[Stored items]
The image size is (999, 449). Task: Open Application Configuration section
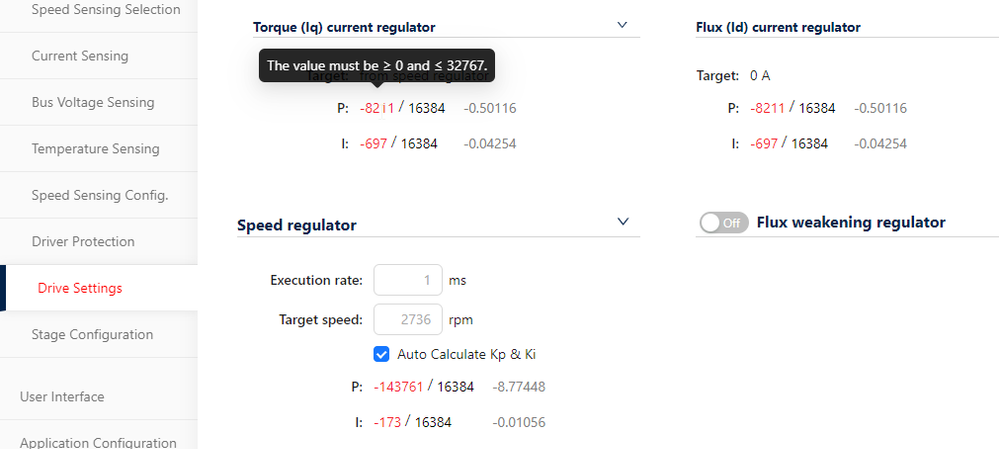point(98,443)
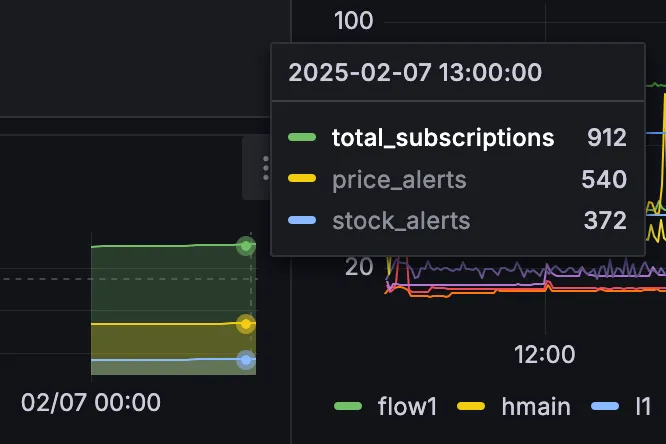Click the green total_subscriptions data point

point(246,245)
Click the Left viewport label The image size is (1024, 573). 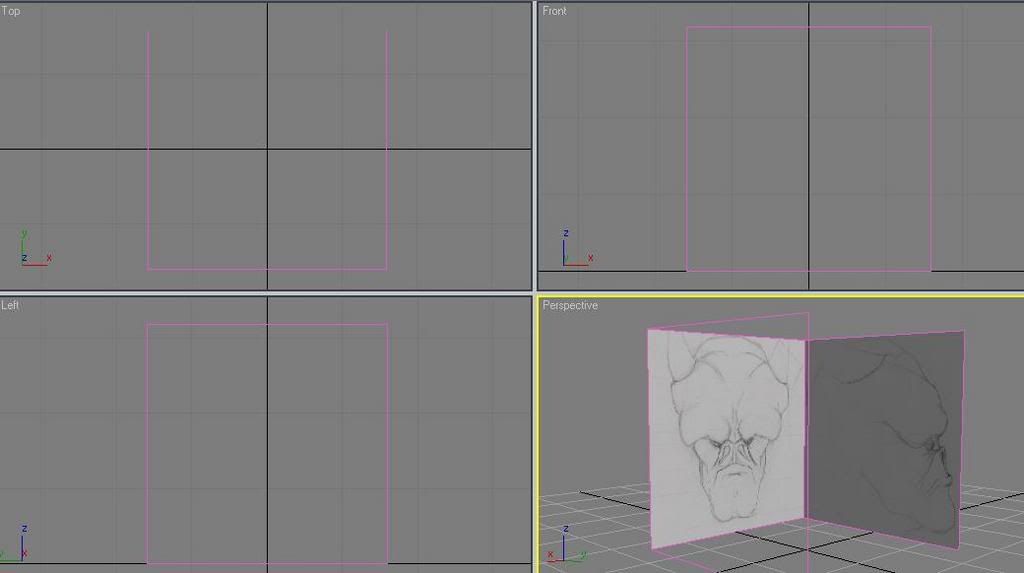coord(10,305)
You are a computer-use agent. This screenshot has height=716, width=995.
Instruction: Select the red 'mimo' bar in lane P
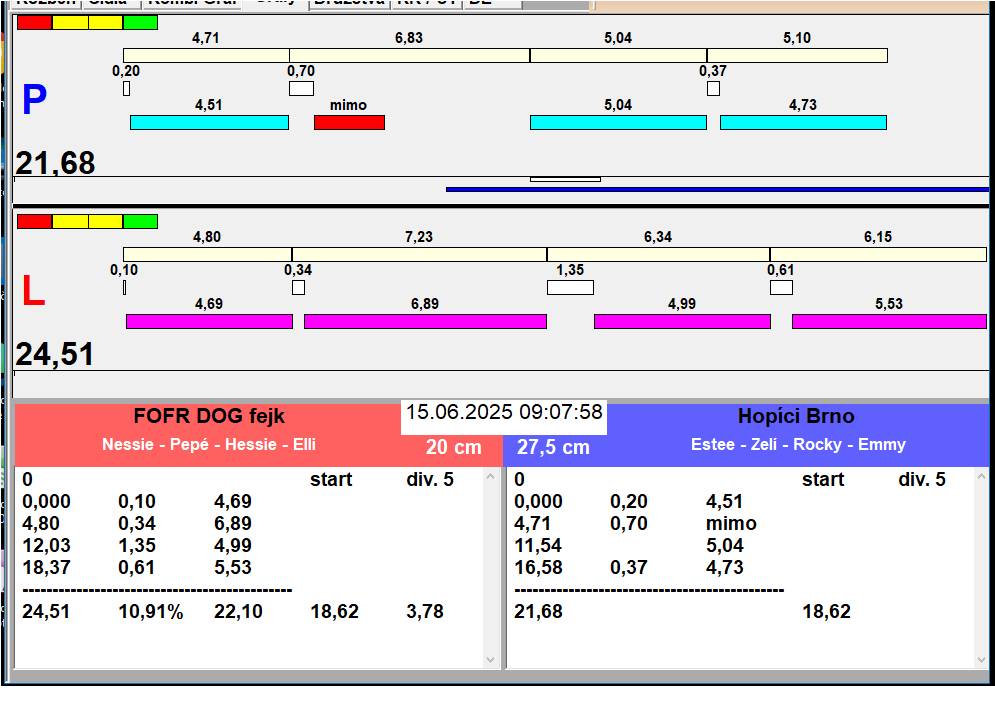point(349,122)
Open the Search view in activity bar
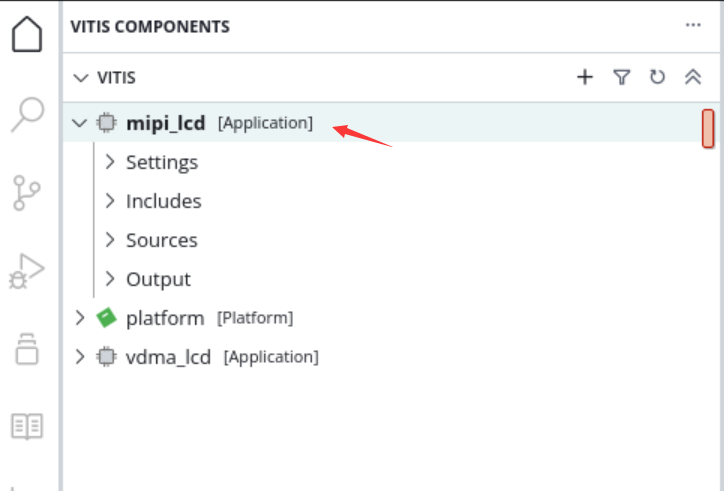The width and height of the screenshot is (724, 491). coord(28,114)
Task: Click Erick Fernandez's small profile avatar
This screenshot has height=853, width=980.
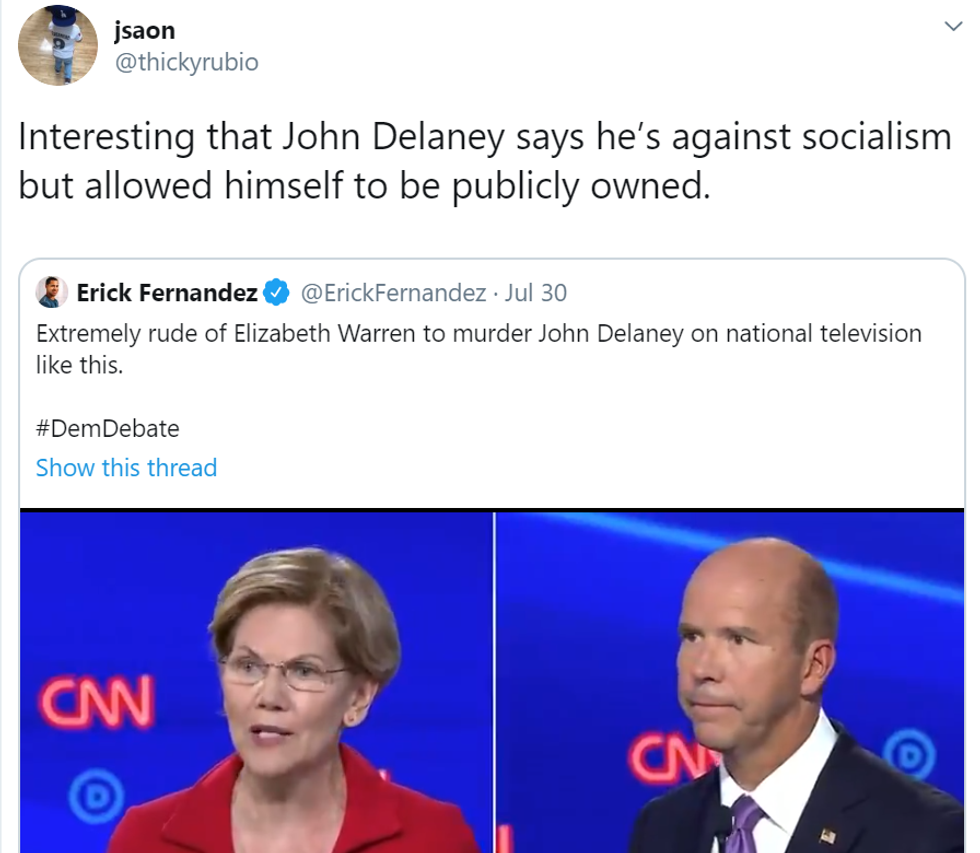Action: (x=52, y=292)
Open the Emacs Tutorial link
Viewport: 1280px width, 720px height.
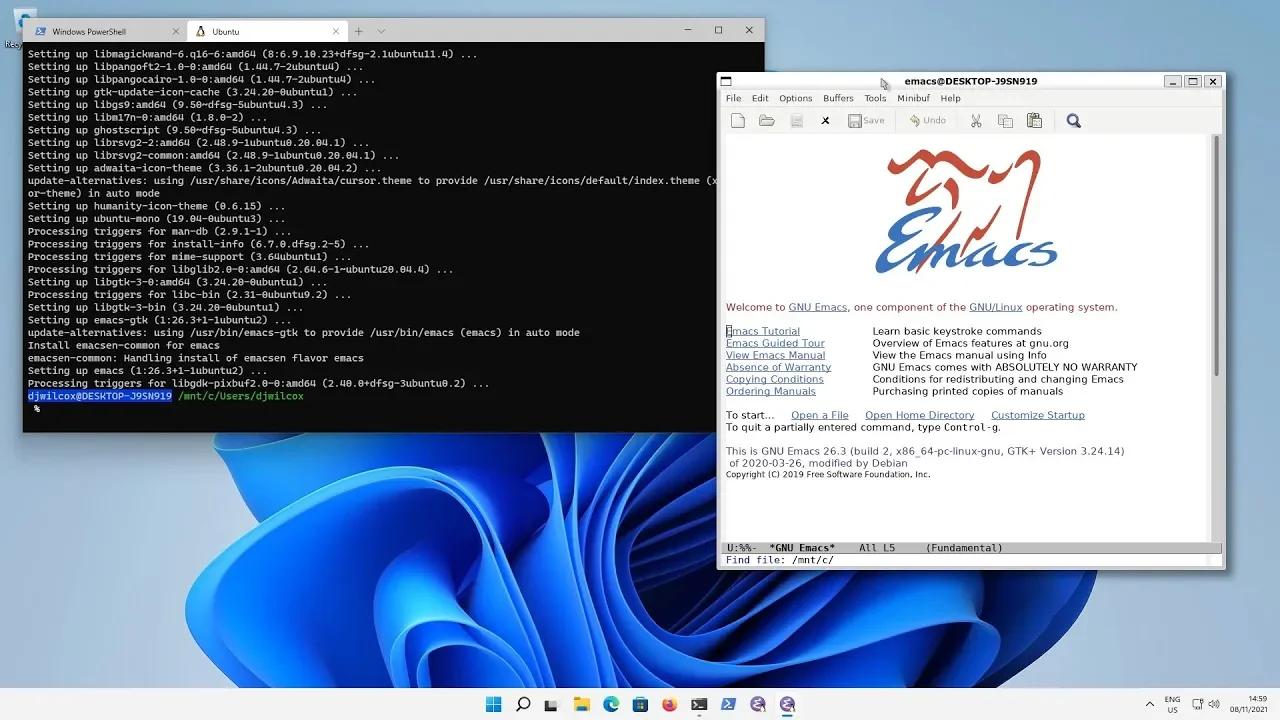pyautogui.click(x=763, y=330)
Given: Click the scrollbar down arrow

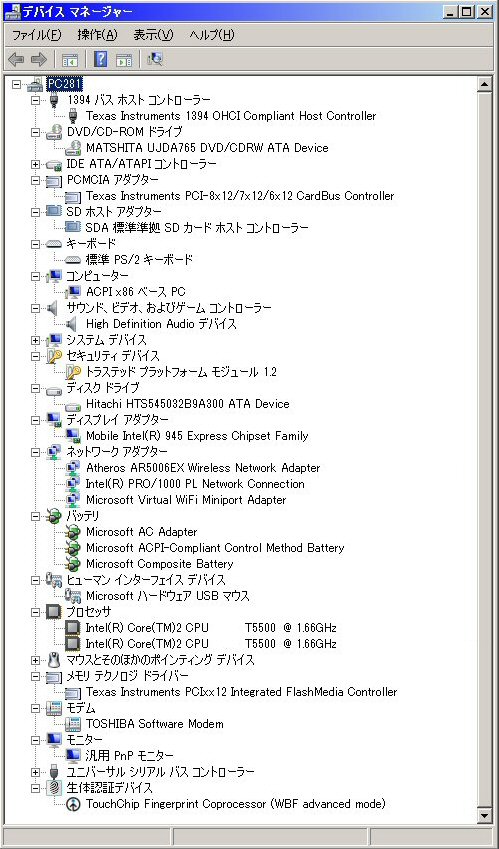Looking at the screenshot, I should (x=484, y=814).
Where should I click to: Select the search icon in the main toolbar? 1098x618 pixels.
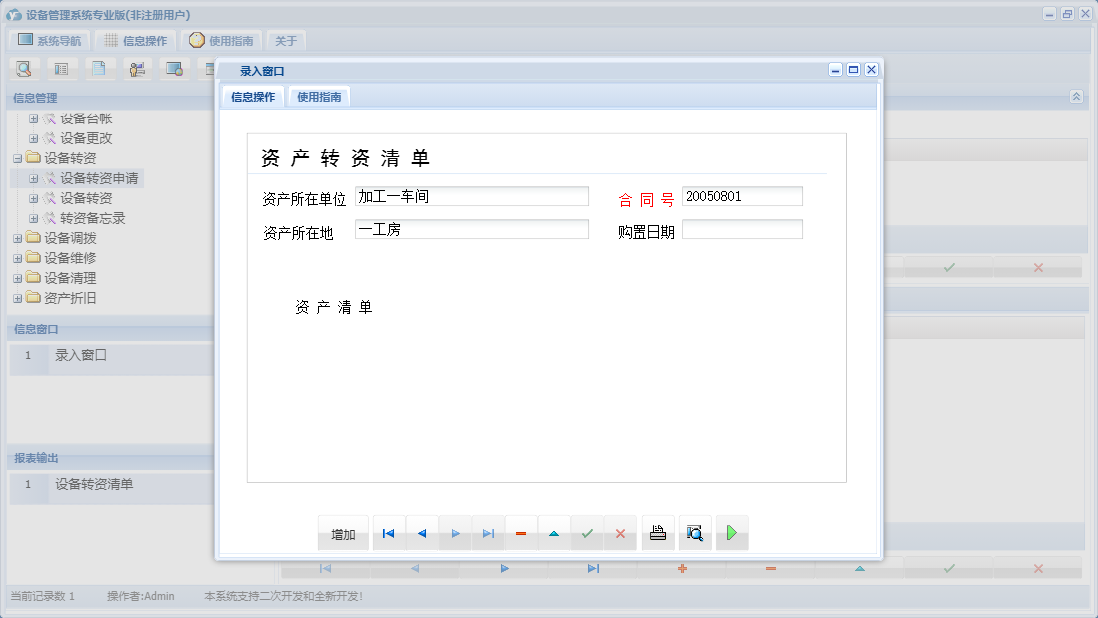23,68
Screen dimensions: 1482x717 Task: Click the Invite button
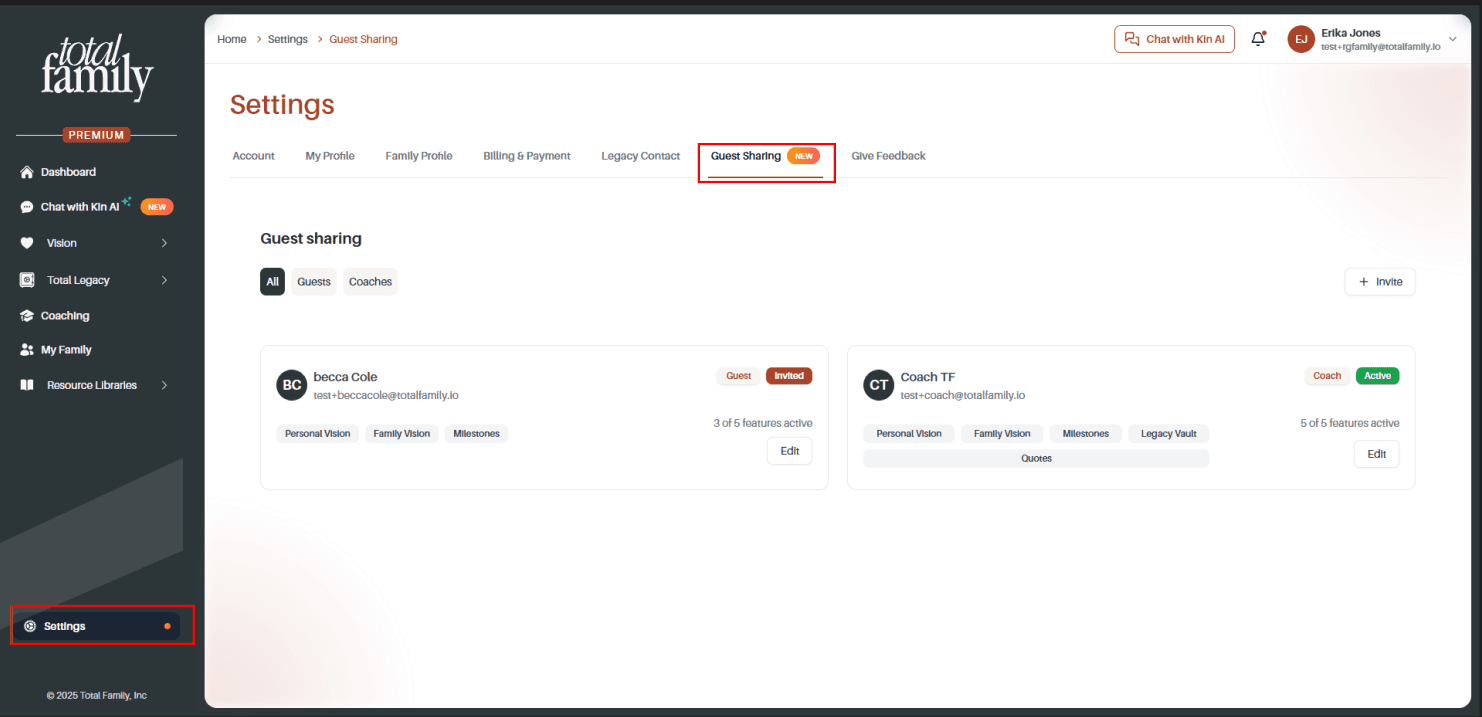[x=1380, y=282]
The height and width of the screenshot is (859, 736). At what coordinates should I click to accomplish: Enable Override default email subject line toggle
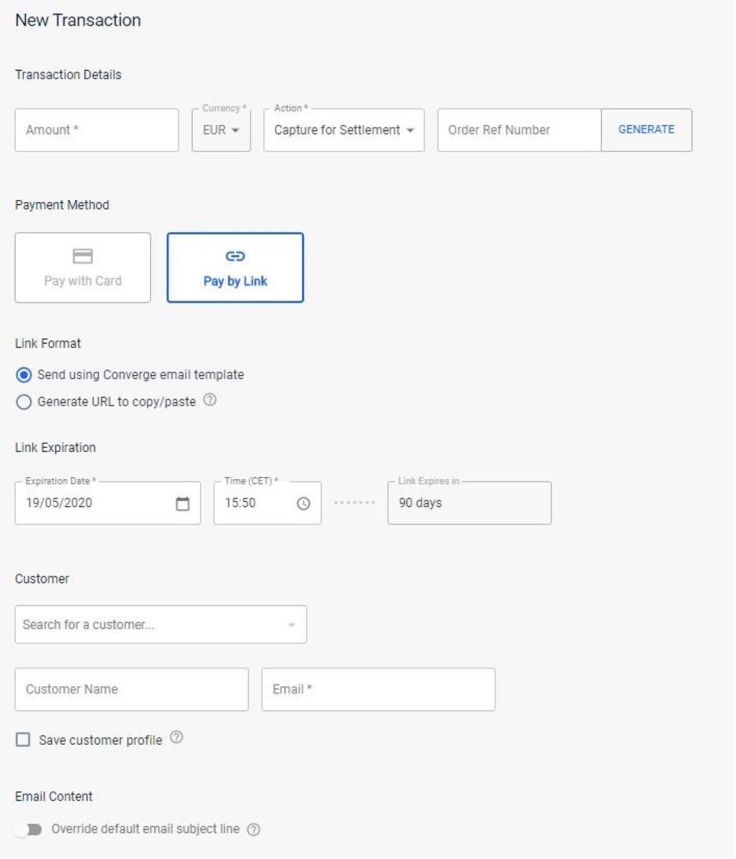(29, 830)

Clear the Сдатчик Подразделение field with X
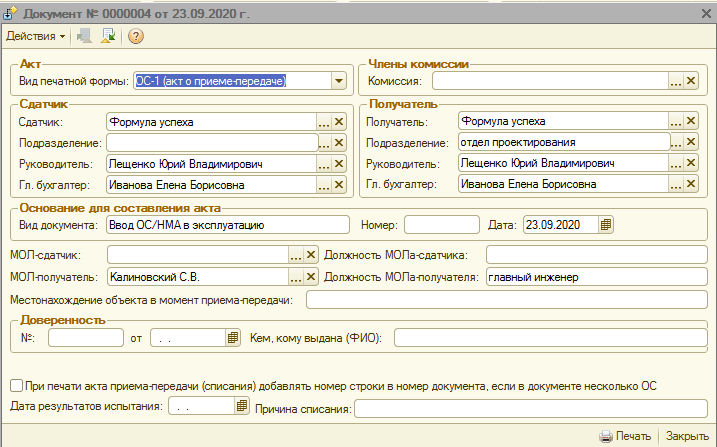point(339,143)
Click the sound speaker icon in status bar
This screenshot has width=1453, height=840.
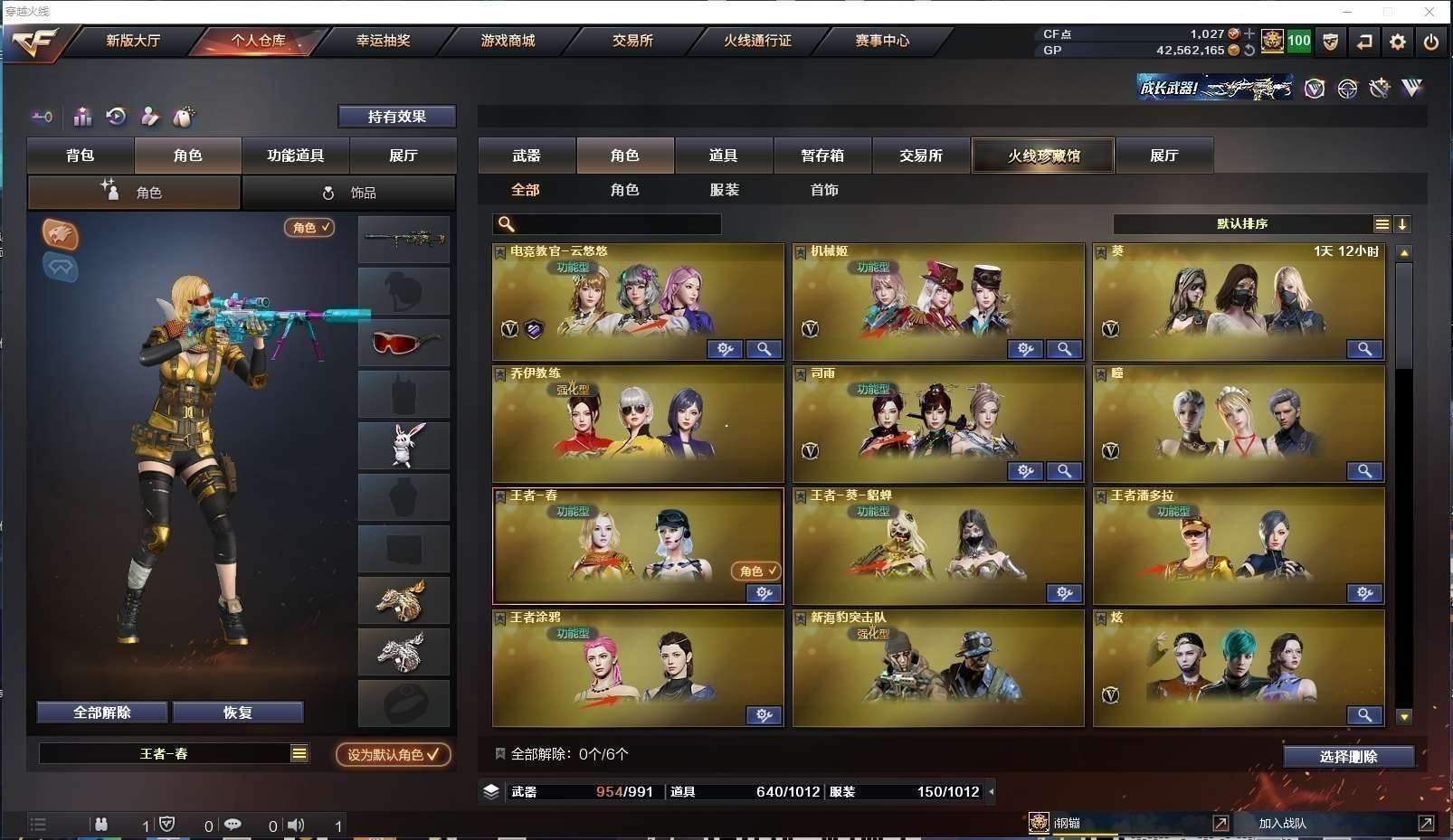(296, 825)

* **BRIEF**: Each line from the one holding "This screenshot has height=853, width=980." down to the end of the records is to be reproduced unaltered, and the pictures are to be omitted.

* **TASK SOLUTION**:
This screenshot has height=853, width=980.
Action: (x=52, y=292)
Open the Emacs Tutorial link
Viewport: 1280px width, 720px height.
pyautogui.click(x=763, y=330)
Given: Click the scrollbar down arrow

Looking at the screenshot, I should (x=484, y=814).
Where should I click to: Select the search icon in the main toolbar? 1098x618 pixels.
23,68
Screen dimensions: 1482x717 Task: Click the Invite button
[x=1380, y=282]
The height and width of the screenshot is (859, 736). At what coordinates should I click to accomplish: Enable Override default email subject line toggle
(29, 830)

Clear the Сдатчик Подразделение field with X
point(339,143)
Click the sound speaker icon in status bar
This screenshot has width=1453, height=840.
(296, 825)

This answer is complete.